▶ **TEXTO SELECIONADO**:
───

A doce sensação de ser
medíocre - uma autobiografia
Cláudio Carraly*
Mesmo que nossa passagem seja apenas uma poesia mal escrita, destinada a ser descartada ao término da leitura, encontramos uma beleza única na efemeridade da experiência chamada de vida, como uma composição, pode durar apenas o tempo de execução da canção, sua marca não reside apenas no que foi escrito, ritmado e reproduzido, mas na intensidade dos versos refletidos em nós, nas emoções encapsuladas e nas nuances de sentimentos e emoções que despertam quando ouvimos essa música.
A efemeridade, muitas vezes, é
o que confere valor à experiência, mesmo que as palavras se percam ao vento, o
ato de escrever, de criar, torna-se significativo em si, só por isso, pelo ato
revolucionário da própria escrita. Nossa existência, é como o exemplo uma
poesia menor, rabiscada em um papel qualquer. E que provavelmente nunca mais
será lembrada, mas isso não é o importante, fundamental é o ato da criação,
naquele momento de expressão, onde encontramos uma centelha de significado em
estar vivo, pelo grito do poeta nas letras impressas, mesmo que olhos desapercebidos
de sentido tenha apenas passeado pelas frases sem verdadeiramente
decodificá-las.

───

[Entradas para localização de textos e elementos]
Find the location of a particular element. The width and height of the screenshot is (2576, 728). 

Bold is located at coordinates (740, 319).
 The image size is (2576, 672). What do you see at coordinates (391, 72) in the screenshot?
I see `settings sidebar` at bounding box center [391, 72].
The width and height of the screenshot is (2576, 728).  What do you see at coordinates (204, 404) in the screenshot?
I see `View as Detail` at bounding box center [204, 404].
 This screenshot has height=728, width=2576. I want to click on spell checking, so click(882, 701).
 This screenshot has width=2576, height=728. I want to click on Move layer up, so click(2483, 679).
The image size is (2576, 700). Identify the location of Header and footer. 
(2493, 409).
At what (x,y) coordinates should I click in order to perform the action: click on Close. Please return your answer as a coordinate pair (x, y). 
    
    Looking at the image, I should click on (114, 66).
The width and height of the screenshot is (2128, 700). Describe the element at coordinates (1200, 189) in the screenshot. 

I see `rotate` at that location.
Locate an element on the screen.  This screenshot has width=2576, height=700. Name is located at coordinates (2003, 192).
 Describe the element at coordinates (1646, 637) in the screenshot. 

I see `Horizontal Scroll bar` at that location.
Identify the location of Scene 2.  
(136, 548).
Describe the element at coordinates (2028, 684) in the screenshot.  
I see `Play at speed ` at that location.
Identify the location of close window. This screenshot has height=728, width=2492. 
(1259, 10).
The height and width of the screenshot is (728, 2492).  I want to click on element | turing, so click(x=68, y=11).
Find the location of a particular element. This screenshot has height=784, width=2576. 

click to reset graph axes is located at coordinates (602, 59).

───

▶ **EXERCÍCIO ESCRITO 1**: Reproduza o trecho do texto selecionado entre "A efemeridade, muitas" e "decodificá-las.", inclusive, trocando "centelha" por "faísca".
▶ **EXERCÍCIO ESCRITO 2**:
Responda às perguntas com base no texto selecionado.
(a) A que o texto compara nossa existência?
(b) O que, muitas vezes, confere valor à experiência?
(c) O que o texto considera fundamental, em vez de a poesia ser lembrada?
▶ **EXERCÍCIO ESCRITO 3**: Escreva a continuação do texto sobre a efemeridade da vida a partir do ponto em que ele termina.
Não é necessário consultar os registros.

▶ **RESPOSTA 1**:
A efemeridade, muitas vezes, é
o que confere valor à experiência, mesmo que as palavras se percam ao vento, o
ato de escrever, de criar, torna-se significativo em si, só por isso, pelo ato
revolucionário da própria escrita. Nossa existência, é como o exemplo uma
poesia menor, rabiscada em um papel qualquer. E que provavelmente nunca mais
será lembrada, mas isso não é o importante, fundamental é o ato da criação,
naquele momento de expressão, onde encontramos uma faísca de significado em
estar vivo, pelo grito do poeta nas letras impressas, mesmo que olhos desapercebidos
de sentido tenha apenas passeado pelas frases sem verdadeiramente
decodificá-las.

▶ **RESPOSTA 2**:
(a) A uma poesia menor, rabiscada em um papel qualquer.
(b) A efemeridade.
(c) O ato da criação.

▶ **RESPOSTA 3**:
Assim, ao encararmos a
possibilidade de sermos apenas como essas palavras perdidas, percebemos que a
beleza está na expressão momentânea, na autenticidade do ato criativo. A vida,
como uma a escrita logo descartada, ganha relevância na criação e na vivência,
independentemente da longevidade dessas páginas no tempo. Mesmo que o quadro
pintado permaneça sem nunca ser admirado, mesmo que seu valor estético seja
questionável, a digital do artista está registrada e isso ninguém nunca tomará
dele.
Nossa sociedade, lembra apenas
dos poucos que deixaram uma indelével marca em sua passagem pela existência
humana. Contudo, este texto não é para esses notáveis, aqui homenageamos aos
inúmeros desapercebidos pela história, aos que experimentaram a vida comum, e
carregaram as agruras da irrelevância, aos que tentaram seu melhor, mesmo que
seu melhor fosse uma fotografia em cores da sua vida em preto e branco,
celebramos a vasta legião dos degredados da grande tragédia de serem insípidos,
cujas vidas passearam no universo de maneira silenciosa e discreta, e tenha
existido em seu tempo, sem que seus os pares nada saibam dele, como desterrados
de toda terra.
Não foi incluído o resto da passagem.